Wednesday, December 7, 2016

Sledgehammer DDoS Gamification and Future Bugbounty Integration

Monetization of DDoS attacks has been core to online crime way before the term cybercrime was ever coined. For the first half of the Internet’s life DDoS was primarily a mechanism to extort money from targeted organizations. As with just about every Internet threat over time, it has evolved and broadened in scope and objectives.

The new report by Forcepoint Security Labs covering their investigation of the Sledgehammer gamification of DDoS attacks is a beautiful example of that evolution. Their analysis paper walks through both the malware agents and the scoreboard/leaderboard mechanics of a Turkish DDoS collaboration program (named Sath-ı Müdafaa or “Surface Defense”) behind a group that has targeted organizations with political ties deemed inconsistent with Turkey’s current government.

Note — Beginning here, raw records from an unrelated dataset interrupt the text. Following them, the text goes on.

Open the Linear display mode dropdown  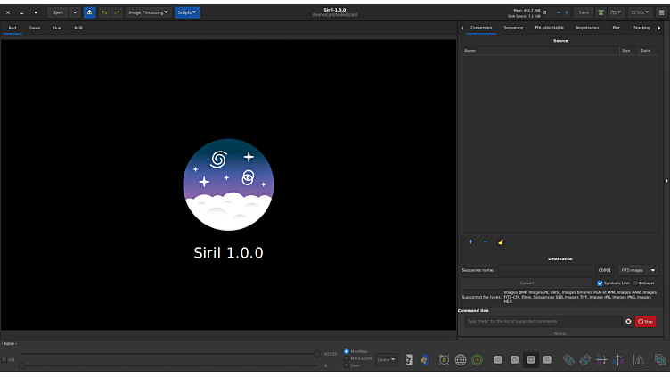(386, 360)
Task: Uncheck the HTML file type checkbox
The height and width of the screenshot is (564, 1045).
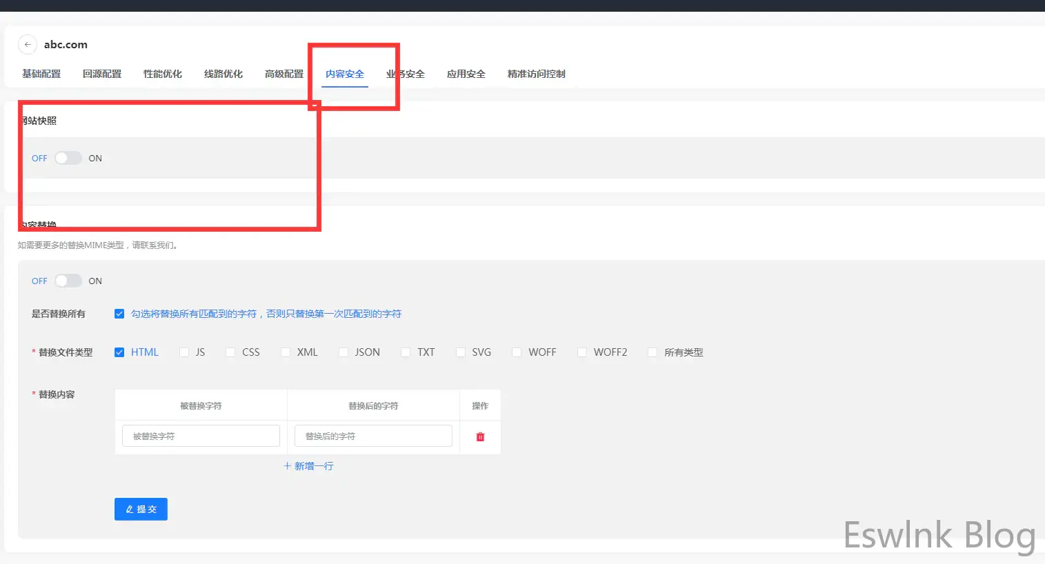Action: (119, 352)
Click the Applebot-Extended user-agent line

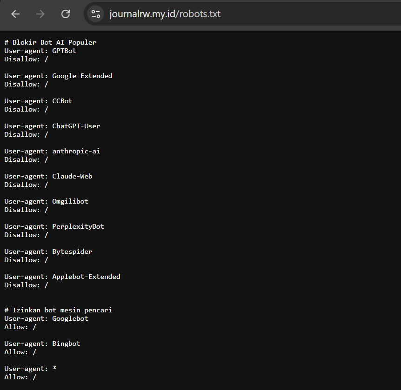(x=62, y=277)
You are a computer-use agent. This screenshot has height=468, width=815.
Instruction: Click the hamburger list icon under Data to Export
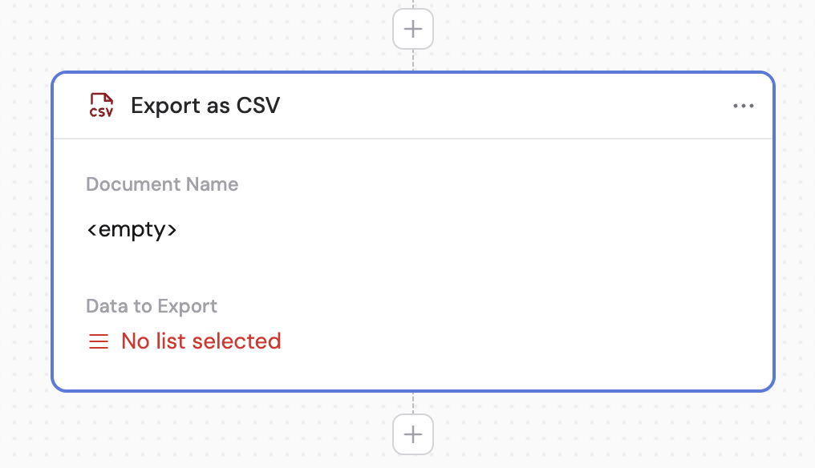point(98,341)
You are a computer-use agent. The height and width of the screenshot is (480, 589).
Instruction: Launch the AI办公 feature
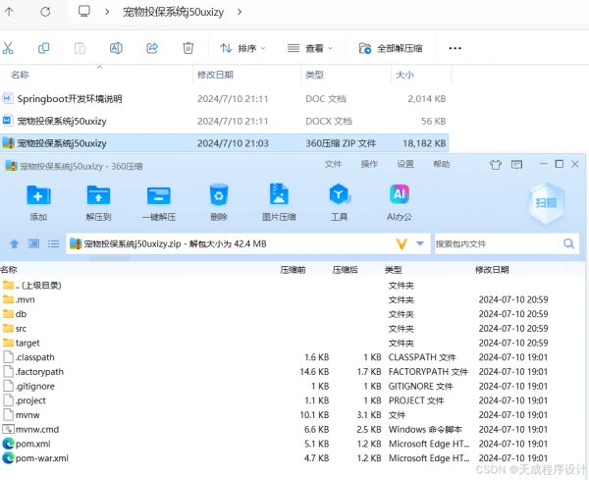coord(400,196)
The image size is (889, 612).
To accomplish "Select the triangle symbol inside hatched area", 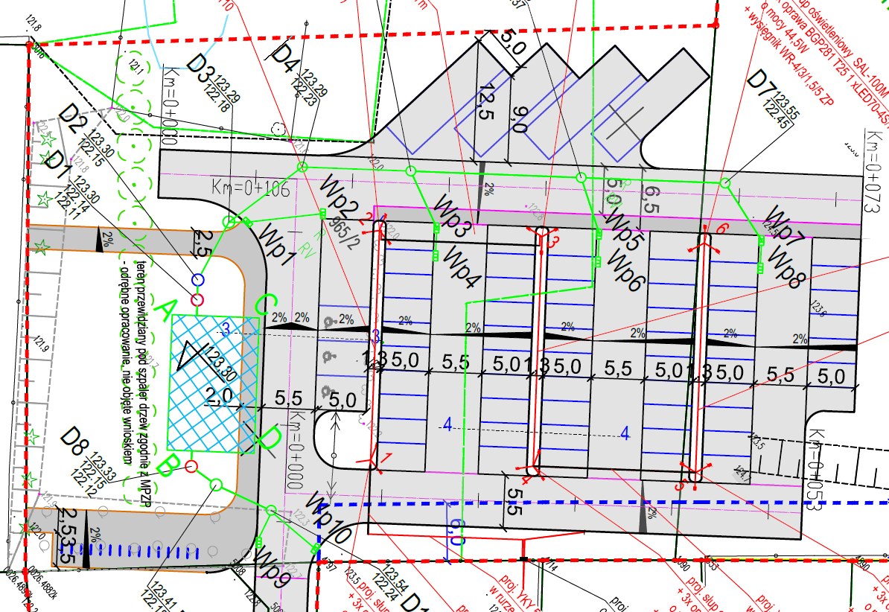I will tap(192, 358).
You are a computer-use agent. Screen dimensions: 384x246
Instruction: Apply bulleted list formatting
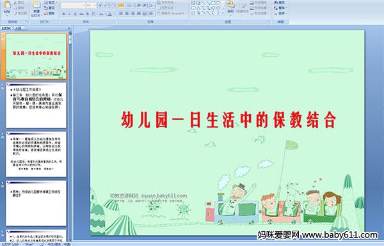[x=121, y=5]
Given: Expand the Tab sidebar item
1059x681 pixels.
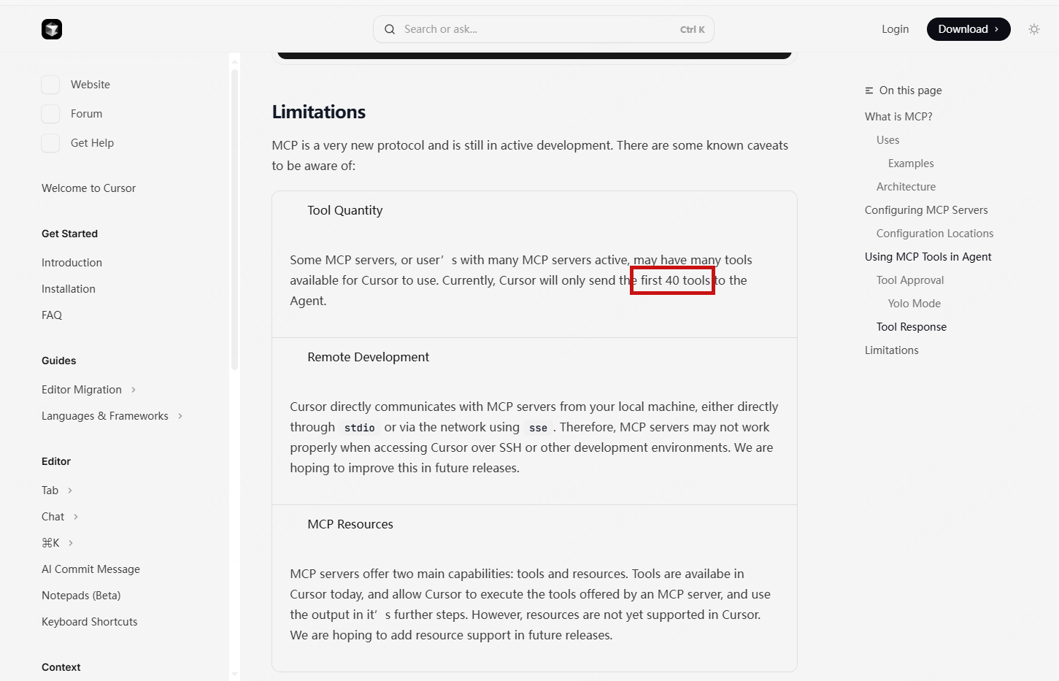Looking at the screenshot, I should [x=70, y=490].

In this most recent example of DDoS threat evolution, a pool of hackers is encouraged to join a collective of hackers targeting the websites of perceived enemies of Turkey’s political establishment.
Using the DDoS agent “Balyoz” (the Turkish word for “sledgehammer”), members of the collective are tasked with attacking a predefined list of target sites – but can suggest new sites if they so wish. In parallel, a scoreboard tracks participants use of the Balyoz attack tool – allocating points that can be redeemed against acquiring a stand-alone version of the DDoS tool and other revenue-generating cybercrime tools, for every ten minutes of attack they conducted.

As is traditional in the dog-eat-dog world of cybercrime, there are several omissions that the organizers behind the gamification of the attacks failed to pass on to the participants – such as the backdoor built in to the malware they’re using.

Back in 2010 I wrote the detailed paper “Understanding the Modern DDoS Threat” and defined three categories of attacker – Professional, Gamerz, and Opt-in. This new DDoS threat appears to meld the Professional and Opt-in categories in to a single political and money-making venture. Not a surprise evolutionary step, but certainly an unwanted one.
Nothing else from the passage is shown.